THE INPUT START

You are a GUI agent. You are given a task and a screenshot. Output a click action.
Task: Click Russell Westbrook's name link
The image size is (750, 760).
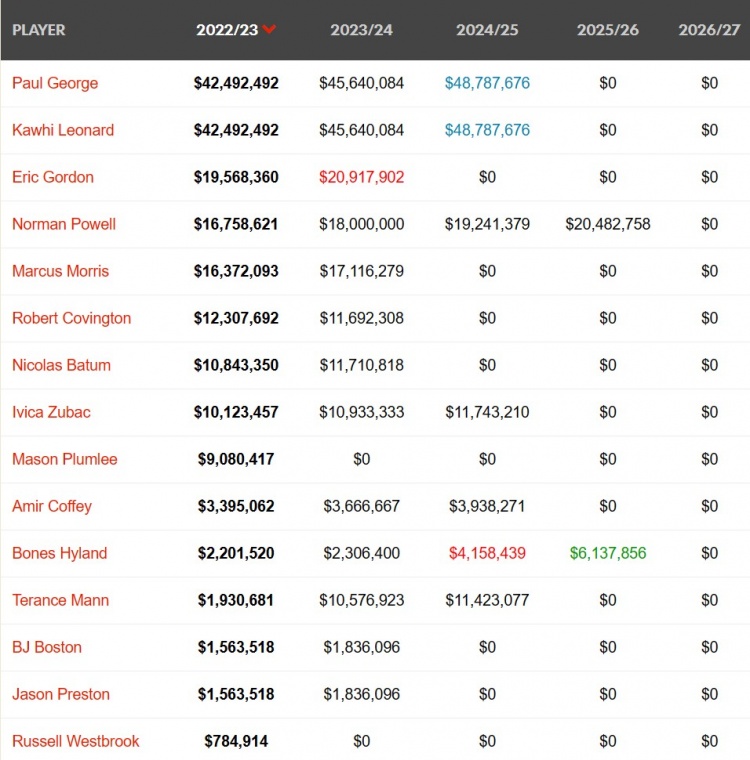[75, 741]
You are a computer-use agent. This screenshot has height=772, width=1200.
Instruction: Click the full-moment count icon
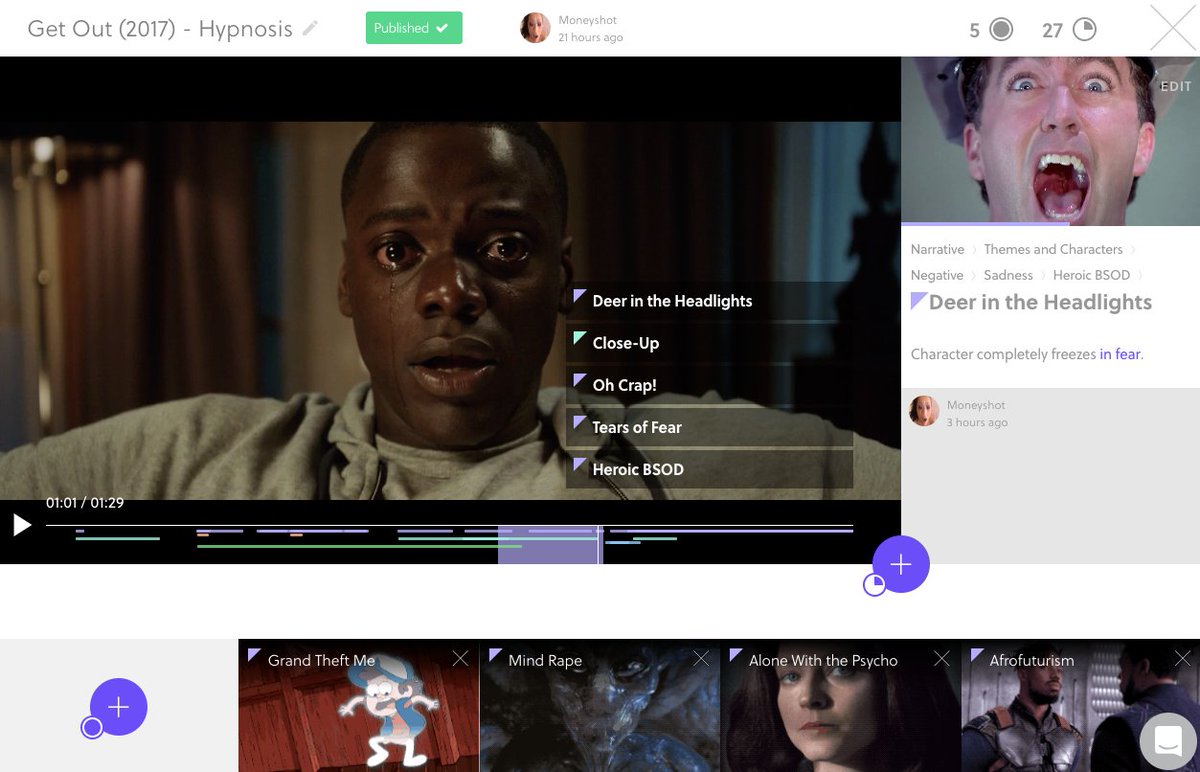point(999,30)
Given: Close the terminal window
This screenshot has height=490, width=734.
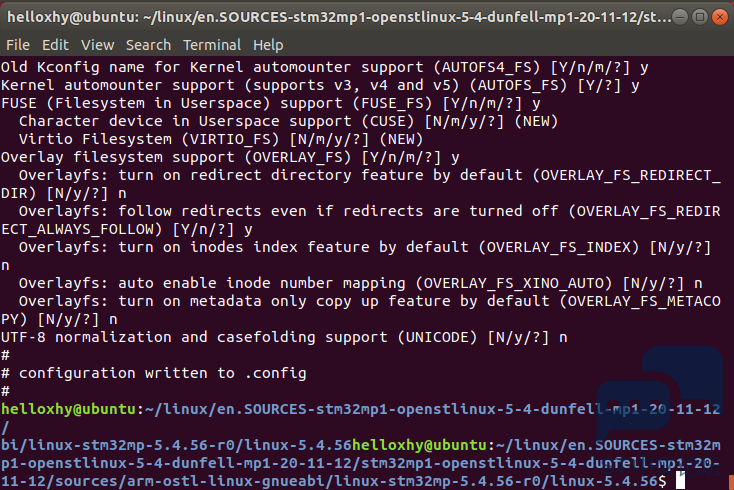Looking at the screenshot, I should pyautogui.click(x=719, y=17).
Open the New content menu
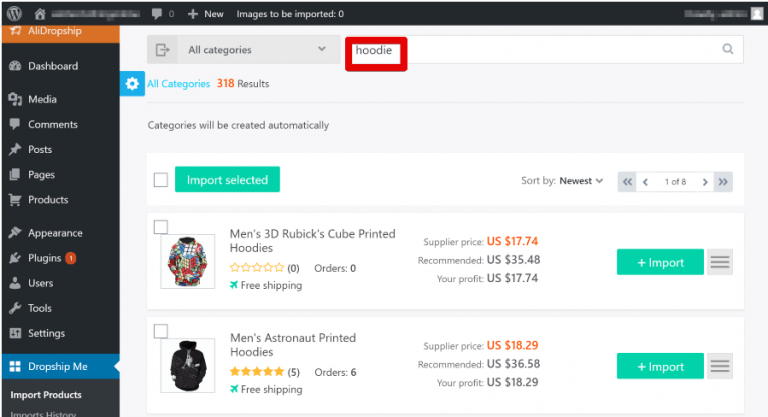The height and width of the screenshot is (417, 768). click(206, 14)
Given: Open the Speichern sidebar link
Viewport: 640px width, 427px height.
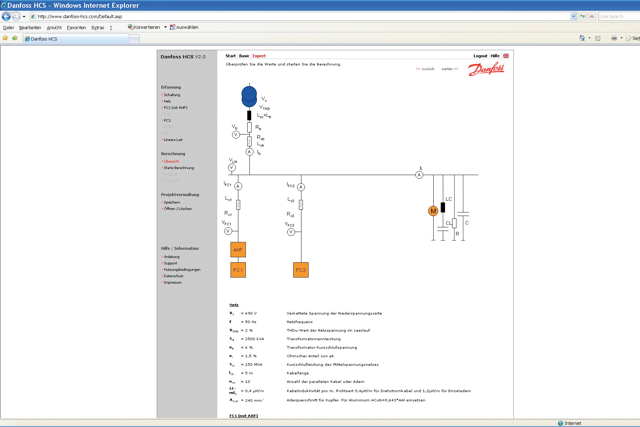Looking at the screenshot, I should coord(172,202).
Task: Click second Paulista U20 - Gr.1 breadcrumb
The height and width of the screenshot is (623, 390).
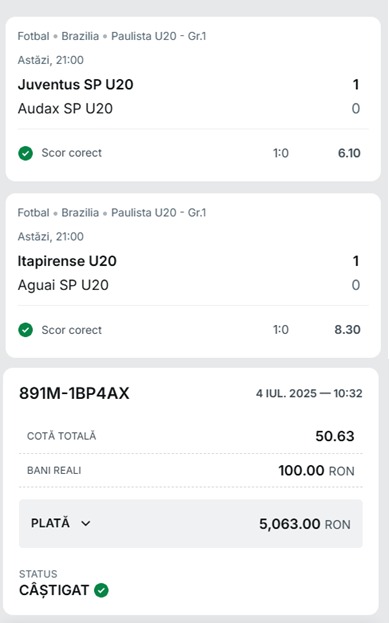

THE INPUT END

EXERCISE AIM: Each line from the one with "This screenshot has height=490, width=734." to the final line of the data above is to be printed exactly; no picture should appear in the copy.

TASK RESULT:
This screenshot has height=490, width=734.
Looking at the screenshot, I should pyautogui.click(x=719, y=17).
Open the New content menu
The height and width of the screenshot is (417, 768). click(206, 14)
Given: Open the Speichern sidebar link
Viewport: 640px width, 427px height.
Looking at the screenshot, I should coord(172,202).
Task: Click second Paulista U20 - Gr.1 breadcrumb
The height and width of the screenshot is (623, 390).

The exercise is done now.